Uncertainty seemed to be the recurring theme of this year’s survey; 48% of respondents expect the state’s economy to remain static over the next year, 23% expect it will contract and another 23% expect it to moderately grow. 0% of respondents expected strong growth in the state’s economy.
Looking ahead, business owners recommended the state legislature continue to address many of the same issues identified in last year’s survey, chief among them being affordability. 20% of respondents thought lowering healthcare costs and increasing its accessibility should be the legislature’s top goal, 18% said it should be lowering the cost of energy, and 13% said it should be implementing state spending reforms.
The CBIA also cited its own research to highlight the importance of increasing access to affordable housing. Researchers at the CBIA’s Foundation for Economic Growth & Opportunity released a report in May, which estimated the state to be 100,000 to 150,000 units short on affordable housing. The report also determined the housing shortage to be a critical mitigator to state job growth.
“The economic costs of Connecticut’s housing shortage manifest across multiple dimensions: reduced workforce availability as potential employees are priced out of job centers; increased business operating costs; suppressed consumer spending as housing costs consume larger portions of household budgets; and diminished economic mobility that threatens future growth,” said the report.
While the prevailing sentiments of DiPentima and CBIA’s survey respondents surrounding the state’s economic outlook remained uncertain at best and negative at worst, the survey did show signs of economic resilience. 60% of respondents expected their businesses to profit by the year’s end, another 21% expect to break even, and only 12% are expecting losses. 36% report an increase in sales, 40% said they’re holding steady, and 18% said they’re seeing reductions.
DiPentima also highlighted examples signs of increased cooperation between business owners and lawmakers, pointing to this year’s reworking of the Transfer Act as “truly, truly transformation policy,” and saying there’s been “progress” in private and public cooperation on childcare affordability, which DiPentima said was “one of the factors that’s clearly suppressing labor force participation.”

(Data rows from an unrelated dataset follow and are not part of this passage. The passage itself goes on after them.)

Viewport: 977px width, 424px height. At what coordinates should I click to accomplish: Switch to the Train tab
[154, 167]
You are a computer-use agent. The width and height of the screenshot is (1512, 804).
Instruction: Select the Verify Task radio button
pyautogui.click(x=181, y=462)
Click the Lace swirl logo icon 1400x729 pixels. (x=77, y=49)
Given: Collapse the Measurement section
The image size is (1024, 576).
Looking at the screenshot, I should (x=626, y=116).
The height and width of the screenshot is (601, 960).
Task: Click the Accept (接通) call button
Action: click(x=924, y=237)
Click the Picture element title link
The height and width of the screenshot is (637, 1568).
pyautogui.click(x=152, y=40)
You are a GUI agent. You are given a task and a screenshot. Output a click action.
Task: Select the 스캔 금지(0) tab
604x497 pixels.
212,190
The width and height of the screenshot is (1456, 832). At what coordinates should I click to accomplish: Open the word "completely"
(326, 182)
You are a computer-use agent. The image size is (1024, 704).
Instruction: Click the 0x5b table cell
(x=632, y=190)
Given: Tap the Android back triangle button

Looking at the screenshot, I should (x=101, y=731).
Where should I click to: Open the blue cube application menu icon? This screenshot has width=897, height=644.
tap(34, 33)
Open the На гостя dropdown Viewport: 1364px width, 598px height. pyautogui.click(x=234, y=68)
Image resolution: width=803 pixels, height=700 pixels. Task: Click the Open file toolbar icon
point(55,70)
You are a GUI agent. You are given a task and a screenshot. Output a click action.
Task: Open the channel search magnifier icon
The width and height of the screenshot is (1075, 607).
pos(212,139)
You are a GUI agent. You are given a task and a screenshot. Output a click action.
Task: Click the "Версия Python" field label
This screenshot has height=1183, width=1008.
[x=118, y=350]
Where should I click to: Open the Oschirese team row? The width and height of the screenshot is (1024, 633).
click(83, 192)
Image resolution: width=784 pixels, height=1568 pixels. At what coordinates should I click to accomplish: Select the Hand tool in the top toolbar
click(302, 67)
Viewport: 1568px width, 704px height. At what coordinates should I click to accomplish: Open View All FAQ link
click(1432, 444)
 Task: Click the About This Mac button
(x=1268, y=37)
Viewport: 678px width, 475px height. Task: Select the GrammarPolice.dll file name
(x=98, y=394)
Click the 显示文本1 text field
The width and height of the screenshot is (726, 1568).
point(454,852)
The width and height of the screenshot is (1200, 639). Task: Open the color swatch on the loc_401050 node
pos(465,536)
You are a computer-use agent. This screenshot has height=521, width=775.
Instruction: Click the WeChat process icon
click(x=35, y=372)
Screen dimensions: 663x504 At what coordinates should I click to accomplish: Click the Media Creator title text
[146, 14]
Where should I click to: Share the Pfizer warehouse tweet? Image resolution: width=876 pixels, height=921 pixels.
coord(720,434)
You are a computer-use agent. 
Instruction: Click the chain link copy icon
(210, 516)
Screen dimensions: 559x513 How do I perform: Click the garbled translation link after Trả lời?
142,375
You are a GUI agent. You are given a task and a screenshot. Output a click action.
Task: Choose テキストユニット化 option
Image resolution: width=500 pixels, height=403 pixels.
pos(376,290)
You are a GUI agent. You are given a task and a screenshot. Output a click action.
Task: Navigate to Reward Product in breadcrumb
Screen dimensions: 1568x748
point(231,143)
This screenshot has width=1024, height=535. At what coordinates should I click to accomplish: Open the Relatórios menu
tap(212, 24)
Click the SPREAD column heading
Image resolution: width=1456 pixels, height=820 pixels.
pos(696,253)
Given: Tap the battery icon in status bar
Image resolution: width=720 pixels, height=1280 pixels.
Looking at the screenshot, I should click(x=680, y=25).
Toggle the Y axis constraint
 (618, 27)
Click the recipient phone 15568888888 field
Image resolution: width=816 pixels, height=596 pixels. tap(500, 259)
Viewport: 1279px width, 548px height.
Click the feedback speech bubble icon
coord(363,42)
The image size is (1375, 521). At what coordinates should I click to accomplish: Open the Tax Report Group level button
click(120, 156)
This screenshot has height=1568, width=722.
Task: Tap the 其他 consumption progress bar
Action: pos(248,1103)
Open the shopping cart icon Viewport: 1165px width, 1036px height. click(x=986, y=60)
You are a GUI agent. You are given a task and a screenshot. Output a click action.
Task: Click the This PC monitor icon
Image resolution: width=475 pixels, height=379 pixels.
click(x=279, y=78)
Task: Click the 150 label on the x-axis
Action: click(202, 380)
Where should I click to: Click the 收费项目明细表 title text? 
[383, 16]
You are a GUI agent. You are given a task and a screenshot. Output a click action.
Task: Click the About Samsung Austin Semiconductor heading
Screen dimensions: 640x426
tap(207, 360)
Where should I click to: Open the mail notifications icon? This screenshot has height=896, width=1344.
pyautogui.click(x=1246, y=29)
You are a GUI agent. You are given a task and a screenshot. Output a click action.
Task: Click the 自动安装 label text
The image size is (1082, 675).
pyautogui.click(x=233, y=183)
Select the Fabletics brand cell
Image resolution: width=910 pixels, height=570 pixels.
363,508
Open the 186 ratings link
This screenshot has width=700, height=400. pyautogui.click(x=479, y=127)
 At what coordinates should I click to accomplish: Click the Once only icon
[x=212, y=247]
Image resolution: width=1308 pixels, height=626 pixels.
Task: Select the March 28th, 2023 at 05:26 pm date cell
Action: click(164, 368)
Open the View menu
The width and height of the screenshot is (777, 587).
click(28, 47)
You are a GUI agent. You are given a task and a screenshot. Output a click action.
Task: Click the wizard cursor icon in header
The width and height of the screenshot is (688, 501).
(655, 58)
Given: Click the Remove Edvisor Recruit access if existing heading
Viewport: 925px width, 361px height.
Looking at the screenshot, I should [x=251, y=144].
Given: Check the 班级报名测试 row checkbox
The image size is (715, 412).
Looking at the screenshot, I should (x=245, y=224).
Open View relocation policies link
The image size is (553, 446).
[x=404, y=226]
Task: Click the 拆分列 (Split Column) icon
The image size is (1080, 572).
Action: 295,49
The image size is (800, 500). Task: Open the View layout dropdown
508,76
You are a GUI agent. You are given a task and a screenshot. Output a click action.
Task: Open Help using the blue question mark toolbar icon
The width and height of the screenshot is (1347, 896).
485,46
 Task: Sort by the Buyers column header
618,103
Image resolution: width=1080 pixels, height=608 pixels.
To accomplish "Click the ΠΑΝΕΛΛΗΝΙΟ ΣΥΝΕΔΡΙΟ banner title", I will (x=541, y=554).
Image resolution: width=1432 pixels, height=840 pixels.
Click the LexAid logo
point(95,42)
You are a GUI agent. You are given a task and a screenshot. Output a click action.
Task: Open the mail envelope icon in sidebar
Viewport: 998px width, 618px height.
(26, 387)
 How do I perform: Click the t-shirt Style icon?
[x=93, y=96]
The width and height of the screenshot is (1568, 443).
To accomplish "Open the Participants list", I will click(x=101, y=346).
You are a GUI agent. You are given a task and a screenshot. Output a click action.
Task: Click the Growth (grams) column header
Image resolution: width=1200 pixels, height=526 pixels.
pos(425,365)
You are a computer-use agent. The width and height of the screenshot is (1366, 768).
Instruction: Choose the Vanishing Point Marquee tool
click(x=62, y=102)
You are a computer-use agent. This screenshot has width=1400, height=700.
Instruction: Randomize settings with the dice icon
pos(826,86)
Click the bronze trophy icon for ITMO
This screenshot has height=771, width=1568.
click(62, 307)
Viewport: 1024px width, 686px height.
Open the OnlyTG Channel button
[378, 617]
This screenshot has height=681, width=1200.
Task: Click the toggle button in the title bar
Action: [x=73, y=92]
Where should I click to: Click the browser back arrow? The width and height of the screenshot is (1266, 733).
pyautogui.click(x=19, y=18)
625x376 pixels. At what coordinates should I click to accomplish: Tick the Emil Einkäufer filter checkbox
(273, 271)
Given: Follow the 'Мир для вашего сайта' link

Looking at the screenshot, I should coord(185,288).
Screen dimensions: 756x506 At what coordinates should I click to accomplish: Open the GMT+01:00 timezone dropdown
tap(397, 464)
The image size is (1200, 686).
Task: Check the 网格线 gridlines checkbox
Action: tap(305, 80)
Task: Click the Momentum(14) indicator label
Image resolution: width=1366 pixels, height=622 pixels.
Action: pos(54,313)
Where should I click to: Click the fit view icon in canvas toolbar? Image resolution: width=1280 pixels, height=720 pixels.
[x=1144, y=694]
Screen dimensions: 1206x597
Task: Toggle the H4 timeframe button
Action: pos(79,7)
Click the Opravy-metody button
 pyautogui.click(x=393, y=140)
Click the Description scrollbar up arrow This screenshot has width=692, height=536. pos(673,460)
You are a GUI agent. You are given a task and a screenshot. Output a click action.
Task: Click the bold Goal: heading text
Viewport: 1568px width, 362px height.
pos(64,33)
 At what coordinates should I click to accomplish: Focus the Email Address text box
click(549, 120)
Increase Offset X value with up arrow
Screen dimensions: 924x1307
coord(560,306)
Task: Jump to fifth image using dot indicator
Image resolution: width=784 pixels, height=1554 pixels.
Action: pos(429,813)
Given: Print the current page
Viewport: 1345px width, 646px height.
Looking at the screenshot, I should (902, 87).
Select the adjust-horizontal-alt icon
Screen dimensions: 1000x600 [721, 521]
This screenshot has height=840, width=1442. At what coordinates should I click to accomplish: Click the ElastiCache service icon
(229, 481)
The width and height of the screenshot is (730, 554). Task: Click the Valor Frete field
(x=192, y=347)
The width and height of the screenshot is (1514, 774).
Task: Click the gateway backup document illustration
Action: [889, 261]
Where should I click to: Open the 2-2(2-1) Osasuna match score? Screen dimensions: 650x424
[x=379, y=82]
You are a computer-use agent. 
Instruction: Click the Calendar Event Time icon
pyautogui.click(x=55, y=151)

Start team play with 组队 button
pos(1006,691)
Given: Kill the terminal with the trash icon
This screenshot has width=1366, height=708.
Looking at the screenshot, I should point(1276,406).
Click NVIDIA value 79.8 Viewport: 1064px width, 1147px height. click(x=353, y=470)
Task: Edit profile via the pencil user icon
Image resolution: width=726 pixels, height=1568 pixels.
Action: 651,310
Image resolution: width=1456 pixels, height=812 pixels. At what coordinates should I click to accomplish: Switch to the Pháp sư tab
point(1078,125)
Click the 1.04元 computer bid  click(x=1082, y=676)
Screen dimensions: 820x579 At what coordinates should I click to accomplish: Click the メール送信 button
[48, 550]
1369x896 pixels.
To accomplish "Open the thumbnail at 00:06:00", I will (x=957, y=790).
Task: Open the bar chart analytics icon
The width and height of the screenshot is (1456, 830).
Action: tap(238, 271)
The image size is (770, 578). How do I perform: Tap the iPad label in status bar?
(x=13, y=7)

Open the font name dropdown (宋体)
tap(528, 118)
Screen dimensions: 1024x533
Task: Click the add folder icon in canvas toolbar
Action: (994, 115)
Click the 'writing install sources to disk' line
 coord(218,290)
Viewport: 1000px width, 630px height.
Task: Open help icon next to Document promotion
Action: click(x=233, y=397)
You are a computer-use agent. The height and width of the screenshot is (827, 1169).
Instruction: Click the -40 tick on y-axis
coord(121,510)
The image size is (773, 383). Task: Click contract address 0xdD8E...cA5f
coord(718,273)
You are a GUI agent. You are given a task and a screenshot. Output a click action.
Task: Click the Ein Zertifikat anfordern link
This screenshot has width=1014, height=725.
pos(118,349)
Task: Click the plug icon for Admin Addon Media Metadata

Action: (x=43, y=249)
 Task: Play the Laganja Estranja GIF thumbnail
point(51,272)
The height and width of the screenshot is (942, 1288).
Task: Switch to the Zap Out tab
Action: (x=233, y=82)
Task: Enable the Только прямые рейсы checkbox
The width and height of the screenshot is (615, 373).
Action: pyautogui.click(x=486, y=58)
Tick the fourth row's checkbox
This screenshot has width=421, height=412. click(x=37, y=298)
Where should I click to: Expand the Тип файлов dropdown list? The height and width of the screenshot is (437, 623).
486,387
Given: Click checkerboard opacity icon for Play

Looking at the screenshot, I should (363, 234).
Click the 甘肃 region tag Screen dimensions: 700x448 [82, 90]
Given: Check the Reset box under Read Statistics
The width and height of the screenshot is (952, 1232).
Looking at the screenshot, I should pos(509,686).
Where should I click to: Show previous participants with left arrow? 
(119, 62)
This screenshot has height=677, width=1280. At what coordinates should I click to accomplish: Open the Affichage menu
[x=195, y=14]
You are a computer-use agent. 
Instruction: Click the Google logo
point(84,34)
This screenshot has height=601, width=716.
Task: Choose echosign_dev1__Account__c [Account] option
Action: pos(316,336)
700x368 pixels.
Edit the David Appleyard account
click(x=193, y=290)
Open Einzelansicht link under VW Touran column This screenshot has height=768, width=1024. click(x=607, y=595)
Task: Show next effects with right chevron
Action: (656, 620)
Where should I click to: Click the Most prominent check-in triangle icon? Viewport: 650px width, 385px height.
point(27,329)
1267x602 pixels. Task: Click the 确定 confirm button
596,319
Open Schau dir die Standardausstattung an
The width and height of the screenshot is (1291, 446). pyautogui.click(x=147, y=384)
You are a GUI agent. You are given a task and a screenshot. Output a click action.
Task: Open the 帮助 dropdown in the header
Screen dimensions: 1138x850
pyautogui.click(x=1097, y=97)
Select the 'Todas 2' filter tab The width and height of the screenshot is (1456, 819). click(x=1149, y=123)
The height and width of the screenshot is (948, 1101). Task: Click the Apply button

“Good things happen when the government and the private sector work together,” said DiPentima. “The opportunities to work together and address our most complex challenges are no doubt, limitless. It takes commitment and willingness, not only from policy makers, but from you all as business leaders, to raise your hand, engage, and share your solution for unlocking our state’s incredible, incredible economic potential.”